Joe Biden Adviser Reportedly Helped Push Donald Trump’s Corporate Tax Cuts
A Wednesday report from The Intercept spotlighted the role of a top Joe Biden adviser in pushing Donald Trump’s corporate tax cuts.
While working as a lead lobbyist for Apple, Cynthia Hogan allegedly helped push Trump’s 2017 Republican tax law — the Tax Cuts and Jobs Act — which decreased the previous 35 percent corporate tax rate to 21 percent. The cut purportedly benefitted the wealthiest 1 percent of America. Notably, the Center for Public Integrity found that the cut drove Apple’s stocks to record highs and lined the pockets of shareholders.

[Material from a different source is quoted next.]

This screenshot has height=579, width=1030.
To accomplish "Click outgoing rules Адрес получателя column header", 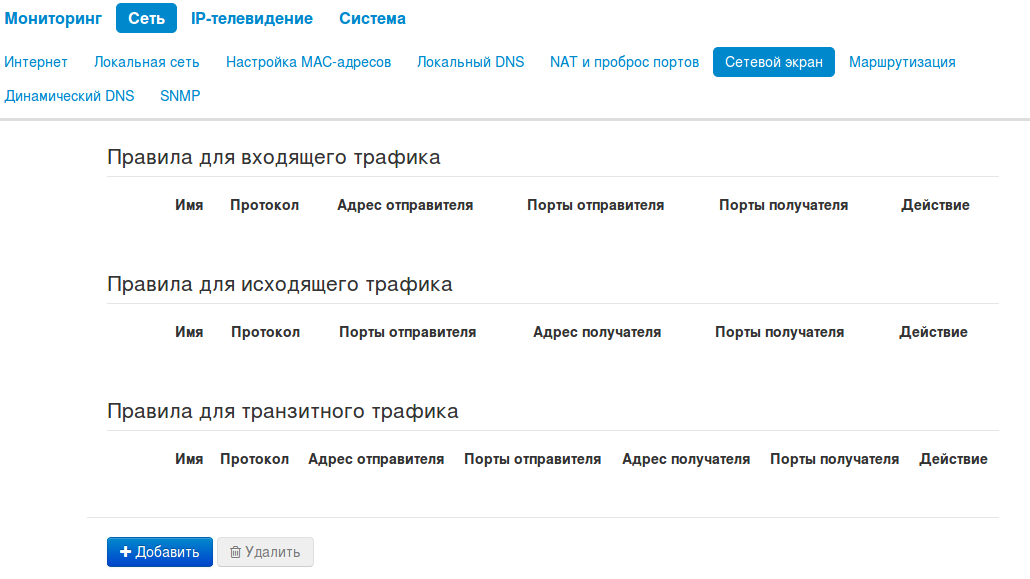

As reported by Forbes, the decreased taxes also paved the way for an all-time record in America — billionaires paid lower taxes than the working class in 2018.
According to The Intercept, disclosures revealed that Hogan worked as an Apple lobbyist who pushed the Senate, House, and Treasury Department on various issues, including corporate and international tax reform, as well as “issues related to state sales tax, mobile workforce, and taxation of digital goods.”
Hogan left the technology giant this year to work on Biden’s presidential campaign and was allegedly influential in his selection of California Sen. Kamala Harris as his vice president. However, the president-elect’s transition team claimed Hogan’s current role in the campaign has nothing to do with policy and instead focuses on “personnel.”
Before working at the technology giant, Hogan was the head of the NFL’s lobbying division. The Intercept claimed she worked to protect the league during the concussion and domestic violence scandals and rehabilitate its image using her connections to the National Domestic Violence Hotline and Violence Against Women Act.
“She successfully shielded the NFL from congressional action on a number of issues, weakening Congress’s oversight abilities by ending the NFL’s tax-exempt status and fighting calls for a zero-tolerance policy on domestic assault.”
According to Forbes, the president’s 2017 tax revision was financed with deficits, which William Gale — the Arjay and Frances Fearing Miller Chair in Federal Economic Policy at Brookings — claimed will come at the expense of today’s working-class and future generations.
“If nothing else, it’s clear that there’s a taxation problem in America and the current solution is only making it worse,” the publication reported.
Nobel Prize-winning economist Joseph Stiglitz previously warned that Trump’s Tax Cuts and Jobs Act contained a secret tax spike for the middle-class. He noted that while the legislation initially lowered taxes for the majority of Americans, it includes automatic and stepped tax increases every two years beginning in 2021. Stiglitz claims that the increases would affect almost all citizens of the country — with the exception of the top earners — by 2027.